_Listing:_
----

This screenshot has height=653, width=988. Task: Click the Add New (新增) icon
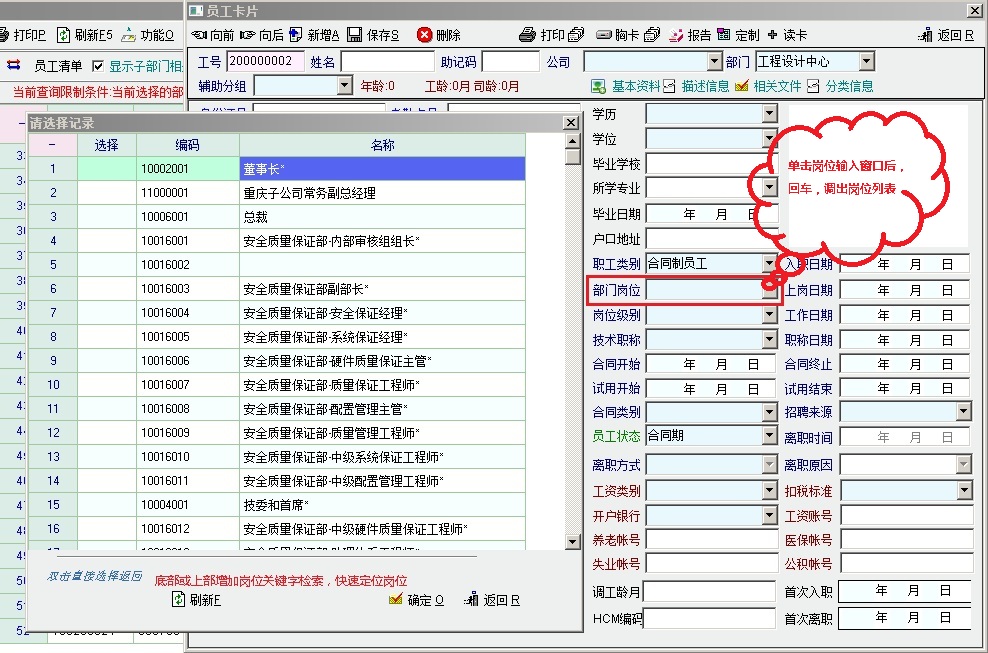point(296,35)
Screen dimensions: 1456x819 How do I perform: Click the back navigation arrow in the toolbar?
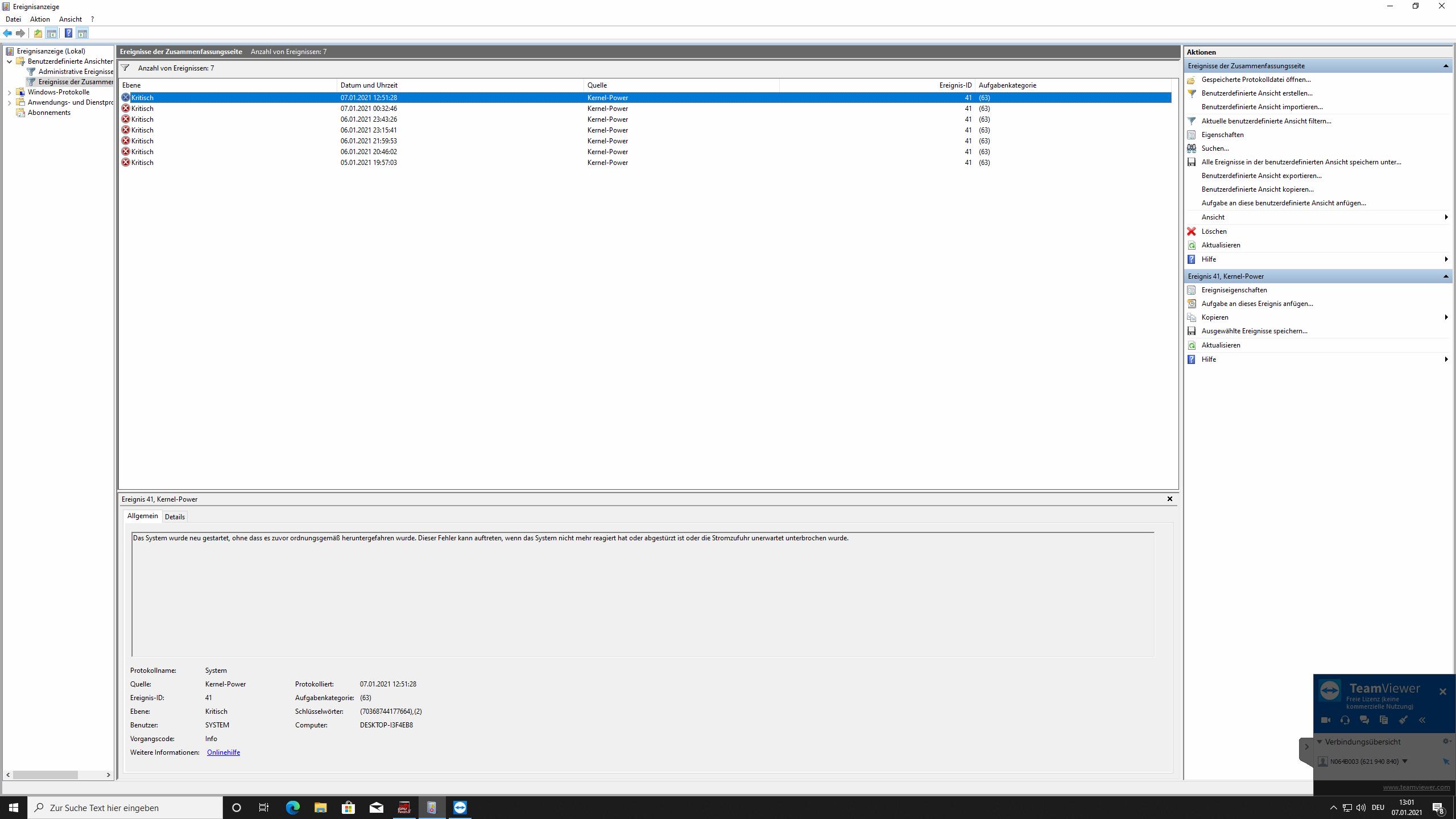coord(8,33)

----

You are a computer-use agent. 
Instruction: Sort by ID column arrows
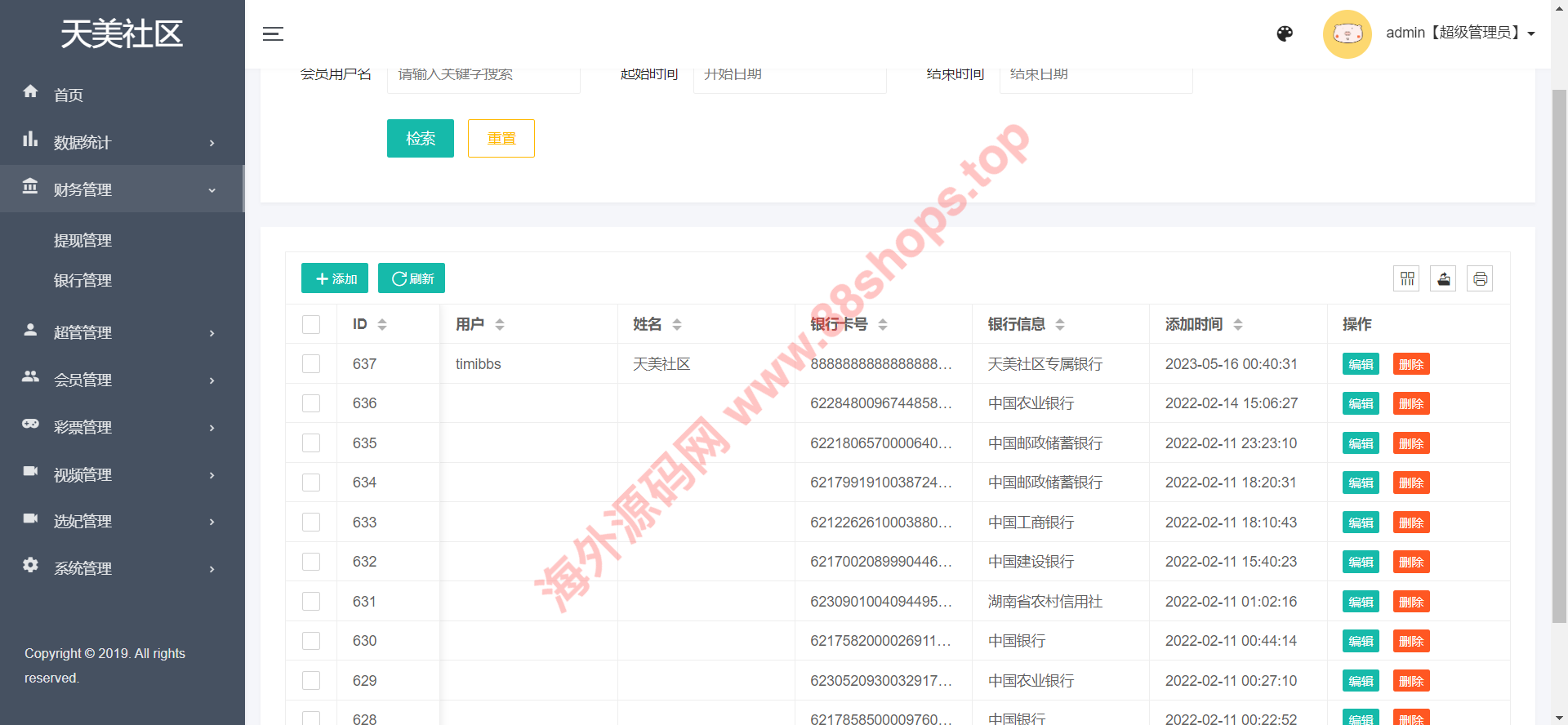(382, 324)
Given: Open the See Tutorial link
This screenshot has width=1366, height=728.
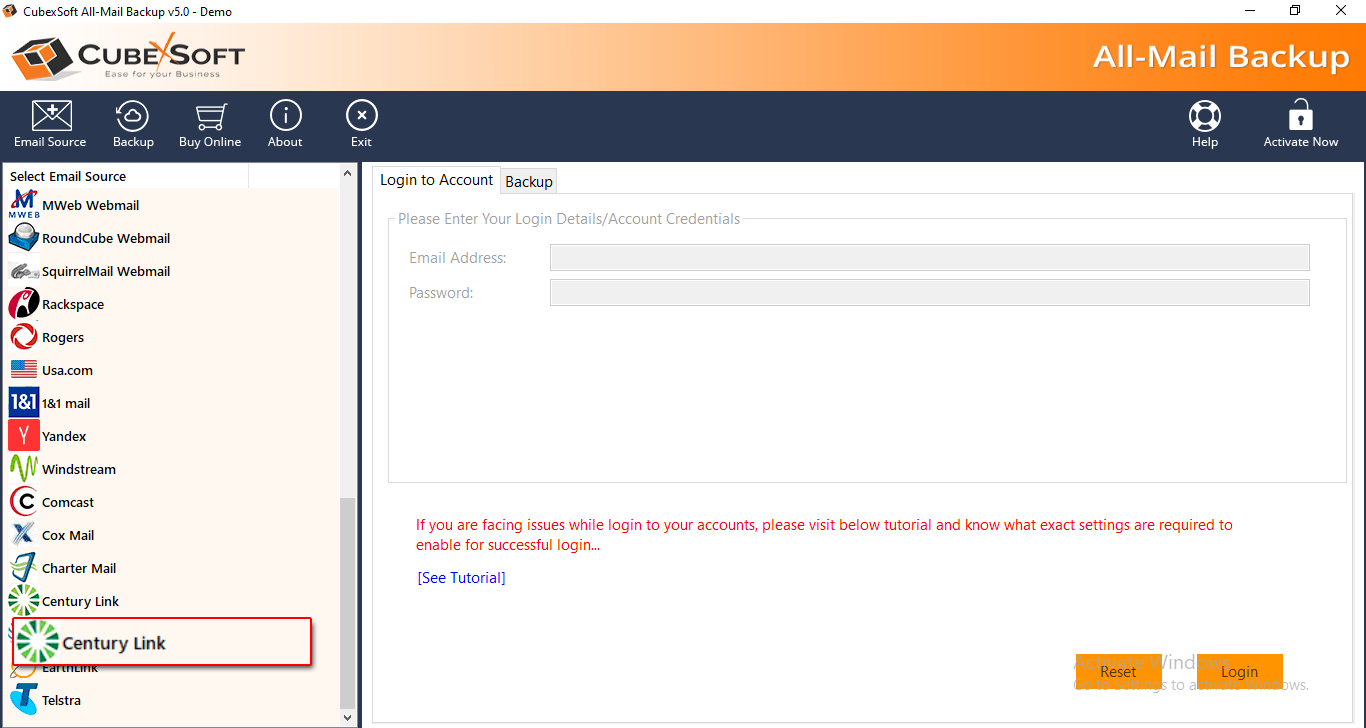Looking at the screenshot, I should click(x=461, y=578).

----

_Given exercise:_
Copy the lines starting at the one containing "Screen dimensions: 1456x819" and ending at the one containing "coord(8,33)", leaving out the pictures.

_Response to the task:_
Screen dimensions: 1456x819 How do I perform: Click the back navigation arrow in the toolbar?
coord(8,33)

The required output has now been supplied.